“The whole idea of compassion is based on a keen awareness of the interdependence of all these living beings, which are all part of one another, and all involved in one another.”—Thomas Merton
The Trump administration’s promises to deport undocumented immigrants who are criminals and to end the Deferred Action for Childhood Arrivals (DACA), a 2012 executive order that grants some young people in the United States without papers temporary relief from deportation, has students across the country calling on universities to declare themselves “sanctuary campuses.”
At Bellarmine, the Board of Trustees considered a faculty-sponsored petition calling for our university to make such a declaration. After lengthy discussion and consultation with attorneys, the Board affirmed Bellarmine University’s core values of inclusion and hospitality, but agreed that the university will not violate state or federal laws. Regardless of what they call themselves, private universities don’t have legal protection from entry by law enforcement or Immigration and Customs Enforcement, nor can they provide protection to the undocumented that goes beyond the law.

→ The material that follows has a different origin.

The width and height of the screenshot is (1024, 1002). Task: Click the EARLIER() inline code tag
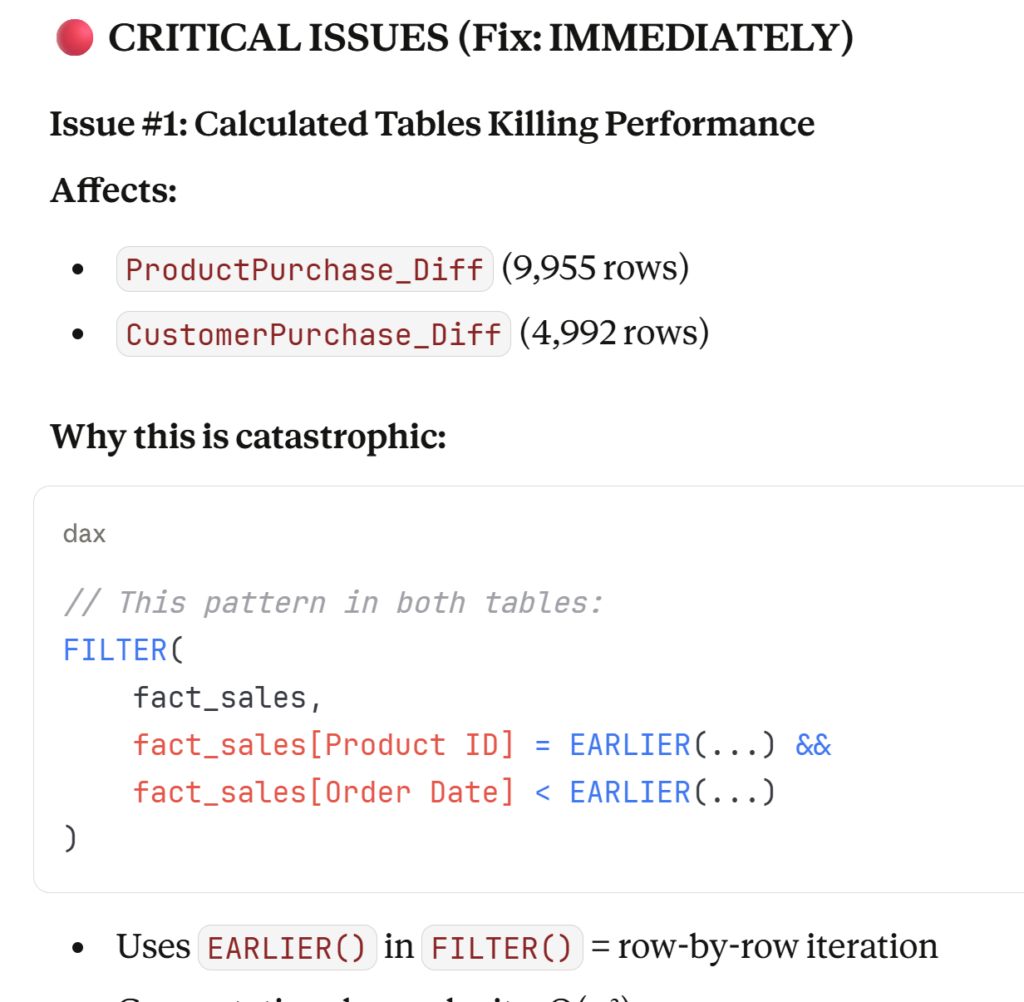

That doesn’t mean that Bellarmine University is not a safe harbor. This campus has been a place of refuge and safety ever since Bellarmine was founded in 1950—and it will remain so without a new designation or status that might have unintended consequences, such as exposing all of our students to the possible loss of federal financial aid, promising a level of protection we can’t deliver, or calling undue attention to the very students we would want to protect.
Our mission statement and our core values speak for themselves. We serve the region, nation and world by educating talented, diverse students of many faiths, ages, nations, and cultures, with respect for each individual’s intrinsic value and dignity.
Msgr. Alfred F. Horrigan, Bellarmine’s founding president, was a crusader for civil rights. By 1951, before the first freshman class had even graduated, Bellarmine began a community education program that he declared open to anyone, “regardless of age, sex, race, religious affiliation or previous schooling.” He worked to promote racial desegregation. He served as vice chairman of the Louisville Human Relations Commission from 1962 until 1966, when he was named chairman of the merged Louisville-Jefferson County Human Relations Commission.
In a 1968 report, the Commission said that Msgr. Horrigan’s courageous leadership during demonstrations and counter-demonstrations over an open-housing ordinance in April 1967 “was an inspiration to all reasonable people in the community.” In 2003 he was inducted into the Kentucky Civil Rights Hall of Fame.
A lasting legacy of Msgr. Horrigan’s presidency is the Thomas Merton Center at Bellarmine. The foundation of the center can be traced to a meeting Msgr. Horrigan had in 1960 with his friend Thomas Merton and Dom James Fox, then Abbot of the Abbey of Gethsemani, at which Msgr. Horrigan offered Bellarmine’s library to Merton as the repository for his writings and manuscripts. The Abbot and Merton agreed that scholars coming from all over the world would be best served by establishing the Merton Center at Bellarmine.
Merton was and remains an inspiration to Bellarmine. His philosophy and writings on the search for truth, religious inquiry, the nature of humanity, the value of cross-cultural and interfaith awareness and diversity, and his advocacy for peace, social justice and sustainability are at the core of our community values and our Catholic identity.
We have created a lapel pin that is emblematic of our commitment to inclusiveness, diversity and the Merton spirit. Each one is attached to a card that reads:
May this lapel pin shine a light on our core values at Bellarmine University. We believe that all life is interconnected. We respect and value the intrinsic dignity of each person as an individual, and each individual as a whole person. We welcome new people and new ideas. We are dedicated to the pursuit of enlightenment and understanding. We believe in the search for the true self. And we believe in the solidarity of the human spirit, which transcends ethnic, religious and social divisions.
Now, as always, Bellarmine University is a campus of compassion.